What is less well known is that the primary message of this passage in the Zohar is to encourage the invitation of the needy to the festival table, to force an active praxis of social justice. The Ushpizin come to partake not of the individual’s Sukka, but rather of the meals prepared for the poor, and as the Zohar states: ‘woe is he to whom a portion for the poor is not placed!’
This theme of inclusiveness as the central motif of the Sukkot experience is emphasized in the readings of the other unique symbol of this holiday, the four species which are bound together and waved originally as part of the Temple service, now during the synagogue prayers. There are a series of midrashim attempting to explain this odd agricultural service, but the one that concerns us likens the four species to differing types of people within the community: the etrog (citron), which is fragrant and tasty, represents those who are both well versed and act for the common good, the lulav (palm frond), produces edible fruit but has no fragrance, is like those who are well versed but don’t act for the common good, the hadassim (myrtle branches) are fragrant but produce no fruit, symbolizing those who do good but haven’t studies, whereas the aravah (willow branch), has neither fruit nor fragrance, and stands in for those members of the community who neither know nor volunteer. The midrash continues that together, they will atone one for another.
It is not to be assumed, however, that the midrash means that the three more worthy types will atone for the ‘arava’, for that is not the language used, particularly in a parallel teaching in the Talmud (BT Menahot 27) which stresses that Israel does not achieve appeasement until all four are bound as one unity.

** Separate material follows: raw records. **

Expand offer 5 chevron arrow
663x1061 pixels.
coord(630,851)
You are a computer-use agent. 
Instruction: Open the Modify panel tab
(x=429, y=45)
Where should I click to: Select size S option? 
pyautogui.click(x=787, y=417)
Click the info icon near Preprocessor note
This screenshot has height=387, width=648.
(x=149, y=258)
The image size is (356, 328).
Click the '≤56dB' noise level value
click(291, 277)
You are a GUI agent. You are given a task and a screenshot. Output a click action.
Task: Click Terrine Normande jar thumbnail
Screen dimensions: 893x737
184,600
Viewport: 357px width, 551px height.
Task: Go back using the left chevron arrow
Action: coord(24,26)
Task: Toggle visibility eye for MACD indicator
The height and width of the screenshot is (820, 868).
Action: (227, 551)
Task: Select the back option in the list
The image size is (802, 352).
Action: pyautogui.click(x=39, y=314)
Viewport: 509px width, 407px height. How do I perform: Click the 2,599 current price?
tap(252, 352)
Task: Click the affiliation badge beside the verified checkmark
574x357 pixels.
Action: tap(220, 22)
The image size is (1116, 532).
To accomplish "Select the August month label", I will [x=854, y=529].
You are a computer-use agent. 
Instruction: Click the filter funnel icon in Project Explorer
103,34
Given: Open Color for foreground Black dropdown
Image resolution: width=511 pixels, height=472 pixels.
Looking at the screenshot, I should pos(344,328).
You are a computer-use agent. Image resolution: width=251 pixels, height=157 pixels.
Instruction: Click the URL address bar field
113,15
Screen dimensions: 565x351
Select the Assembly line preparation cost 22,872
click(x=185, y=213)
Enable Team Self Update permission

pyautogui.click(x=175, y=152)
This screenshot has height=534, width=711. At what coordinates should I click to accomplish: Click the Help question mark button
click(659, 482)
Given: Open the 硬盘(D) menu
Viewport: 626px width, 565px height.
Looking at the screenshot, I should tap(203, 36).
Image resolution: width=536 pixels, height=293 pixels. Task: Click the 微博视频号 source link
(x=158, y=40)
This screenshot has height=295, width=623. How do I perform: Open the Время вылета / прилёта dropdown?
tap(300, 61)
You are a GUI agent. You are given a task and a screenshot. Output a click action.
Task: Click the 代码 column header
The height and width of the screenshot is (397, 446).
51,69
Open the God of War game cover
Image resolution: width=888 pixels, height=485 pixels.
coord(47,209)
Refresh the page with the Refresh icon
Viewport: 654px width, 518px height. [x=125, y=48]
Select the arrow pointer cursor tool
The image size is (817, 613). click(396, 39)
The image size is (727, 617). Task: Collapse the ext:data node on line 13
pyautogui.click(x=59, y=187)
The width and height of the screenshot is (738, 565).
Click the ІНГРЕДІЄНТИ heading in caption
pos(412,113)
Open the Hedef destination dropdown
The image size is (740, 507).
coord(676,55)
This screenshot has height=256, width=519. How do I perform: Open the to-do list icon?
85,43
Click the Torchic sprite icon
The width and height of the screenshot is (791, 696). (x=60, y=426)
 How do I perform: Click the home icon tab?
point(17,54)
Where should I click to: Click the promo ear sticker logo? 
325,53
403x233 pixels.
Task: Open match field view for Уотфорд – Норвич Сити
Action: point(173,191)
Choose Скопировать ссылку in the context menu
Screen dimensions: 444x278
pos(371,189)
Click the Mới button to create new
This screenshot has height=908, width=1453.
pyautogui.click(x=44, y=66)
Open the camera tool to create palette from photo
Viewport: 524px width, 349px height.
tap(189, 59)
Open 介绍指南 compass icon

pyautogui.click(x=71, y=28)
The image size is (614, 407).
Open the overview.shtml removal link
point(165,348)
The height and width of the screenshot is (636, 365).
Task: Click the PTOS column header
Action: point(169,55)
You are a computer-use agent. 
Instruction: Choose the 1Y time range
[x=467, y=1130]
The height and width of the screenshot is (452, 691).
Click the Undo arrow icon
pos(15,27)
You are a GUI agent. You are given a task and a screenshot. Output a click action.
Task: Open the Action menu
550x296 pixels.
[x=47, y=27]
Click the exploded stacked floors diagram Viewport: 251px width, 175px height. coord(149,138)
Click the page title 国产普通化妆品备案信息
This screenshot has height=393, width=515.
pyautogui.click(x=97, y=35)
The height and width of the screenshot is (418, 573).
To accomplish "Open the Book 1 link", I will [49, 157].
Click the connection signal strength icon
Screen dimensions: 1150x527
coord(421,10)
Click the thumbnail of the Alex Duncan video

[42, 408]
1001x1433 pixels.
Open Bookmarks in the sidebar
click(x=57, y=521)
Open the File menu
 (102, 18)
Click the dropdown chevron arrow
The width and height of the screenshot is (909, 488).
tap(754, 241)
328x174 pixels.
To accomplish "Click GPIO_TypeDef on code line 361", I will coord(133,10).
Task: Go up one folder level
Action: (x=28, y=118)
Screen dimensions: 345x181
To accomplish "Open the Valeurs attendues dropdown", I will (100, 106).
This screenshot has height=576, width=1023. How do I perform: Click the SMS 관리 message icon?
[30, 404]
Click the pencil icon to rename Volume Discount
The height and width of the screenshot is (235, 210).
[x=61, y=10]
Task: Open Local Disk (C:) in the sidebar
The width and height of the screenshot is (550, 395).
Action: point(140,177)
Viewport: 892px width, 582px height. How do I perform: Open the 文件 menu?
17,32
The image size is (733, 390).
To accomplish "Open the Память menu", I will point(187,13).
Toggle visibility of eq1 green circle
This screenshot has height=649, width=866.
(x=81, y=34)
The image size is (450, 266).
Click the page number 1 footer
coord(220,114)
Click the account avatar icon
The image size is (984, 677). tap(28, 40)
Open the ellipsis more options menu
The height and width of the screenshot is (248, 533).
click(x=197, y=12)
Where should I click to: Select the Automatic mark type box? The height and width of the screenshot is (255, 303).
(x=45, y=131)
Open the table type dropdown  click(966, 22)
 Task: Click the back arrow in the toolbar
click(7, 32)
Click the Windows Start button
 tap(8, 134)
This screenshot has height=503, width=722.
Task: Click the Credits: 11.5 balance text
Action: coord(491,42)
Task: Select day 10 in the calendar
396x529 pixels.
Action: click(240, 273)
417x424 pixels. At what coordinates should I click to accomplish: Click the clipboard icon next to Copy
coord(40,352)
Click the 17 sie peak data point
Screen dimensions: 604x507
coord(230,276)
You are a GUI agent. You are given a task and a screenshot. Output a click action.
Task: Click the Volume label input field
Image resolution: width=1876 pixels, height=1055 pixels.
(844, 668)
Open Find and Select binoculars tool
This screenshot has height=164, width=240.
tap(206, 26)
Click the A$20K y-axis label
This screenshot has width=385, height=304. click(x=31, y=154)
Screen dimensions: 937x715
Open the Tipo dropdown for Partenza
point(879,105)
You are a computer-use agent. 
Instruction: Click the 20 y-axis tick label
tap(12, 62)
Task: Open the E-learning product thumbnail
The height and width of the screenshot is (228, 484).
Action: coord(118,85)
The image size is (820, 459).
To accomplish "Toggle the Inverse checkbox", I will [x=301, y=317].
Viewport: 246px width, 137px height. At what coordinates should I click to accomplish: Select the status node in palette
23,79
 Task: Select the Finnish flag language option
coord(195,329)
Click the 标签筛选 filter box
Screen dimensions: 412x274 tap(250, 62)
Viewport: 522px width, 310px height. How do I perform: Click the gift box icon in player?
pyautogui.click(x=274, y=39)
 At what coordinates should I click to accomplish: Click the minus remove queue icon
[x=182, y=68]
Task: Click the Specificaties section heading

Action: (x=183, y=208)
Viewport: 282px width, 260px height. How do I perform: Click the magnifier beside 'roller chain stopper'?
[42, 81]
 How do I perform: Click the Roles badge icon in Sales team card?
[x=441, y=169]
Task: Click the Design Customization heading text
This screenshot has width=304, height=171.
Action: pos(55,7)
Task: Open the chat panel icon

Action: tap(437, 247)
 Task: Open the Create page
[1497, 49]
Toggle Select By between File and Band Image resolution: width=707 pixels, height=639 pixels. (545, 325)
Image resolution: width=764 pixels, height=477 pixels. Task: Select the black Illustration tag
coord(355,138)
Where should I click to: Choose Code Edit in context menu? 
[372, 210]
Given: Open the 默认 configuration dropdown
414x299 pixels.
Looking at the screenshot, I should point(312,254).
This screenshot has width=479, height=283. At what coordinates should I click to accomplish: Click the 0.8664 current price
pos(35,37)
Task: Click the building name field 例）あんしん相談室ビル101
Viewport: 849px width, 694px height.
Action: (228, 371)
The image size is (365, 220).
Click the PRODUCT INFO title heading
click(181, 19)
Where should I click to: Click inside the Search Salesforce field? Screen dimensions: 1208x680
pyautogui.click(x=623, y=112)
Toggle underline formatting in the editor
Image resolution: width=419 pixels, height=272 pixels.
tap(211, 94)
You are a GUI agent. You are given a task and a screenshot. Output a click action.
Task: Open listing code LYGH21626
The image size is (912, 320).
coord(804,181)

The arava can’t be depreciated, even in the Midrashic reading, for in other Midrashim, brought in conjunction with this one, the arava is symbolic of any of the following highly positive references: the lips, Joseph, the matriarch Rachel, the court scribes, the name of Gd. Furthermore, on the final day of Sukkot, on the day which according to the Mishna the divine allotment of water for the whole world is decreed, the day on which (as a result of this Mishnaic view) according to the mystics, the absolutely final judgment on each individual is sealed (a view already found as early as Ramban), on this momentous day it is precisely the arava alone that is paraded around the altar, from Temple times to this very day.
So what, then, do the ‘aravot’, the unschooled, inactive people bring to the communal table? According to the Sefat Emet, they represent the ability to transcend the given situation of an individual, through prayer (hence the midrash comparing the arava to lips). Similarly, according to the Pri Ha’aretz, the arava symbolized pure emunah, pure faith, transcendent of the fragrance and flavor of either intellect or praxis. At any rate, we see that it is the total community, with its strengths and weaknesses, that are bound together in a mutually compensatory relationship. (In fact, according to the Tiferet Shlomo, the obscure custom of hitting the arava on the ground on Hoshana Rabba, a custom so obscure that it is labeled ‘of prophetic origin’, is meant to demonstrate that any segment of the people that breaks away from concern for all, that travels its own solitary way without regard for the others, as does the arava on its solo circuit around the altar on Hoshana Rabba, is doomed to a bad end.)
So perhaps we are not veering too far from the original message of Sukkot by suggesting that Sukkot or particularly Hoshanna Rabba become synonymous with community-wide efforts to combat poverty. Perhaps that is a day when trans-denominational efforts to deal with local poverty, world-wide hunger, and an end to war, can be institutionalized and inscribed into the calendar, and celebrated as a holiday, perhaps the way it was originally intended. True joy is in the negation of suffering, it is the overcoming of sadness and grief we must celebrate.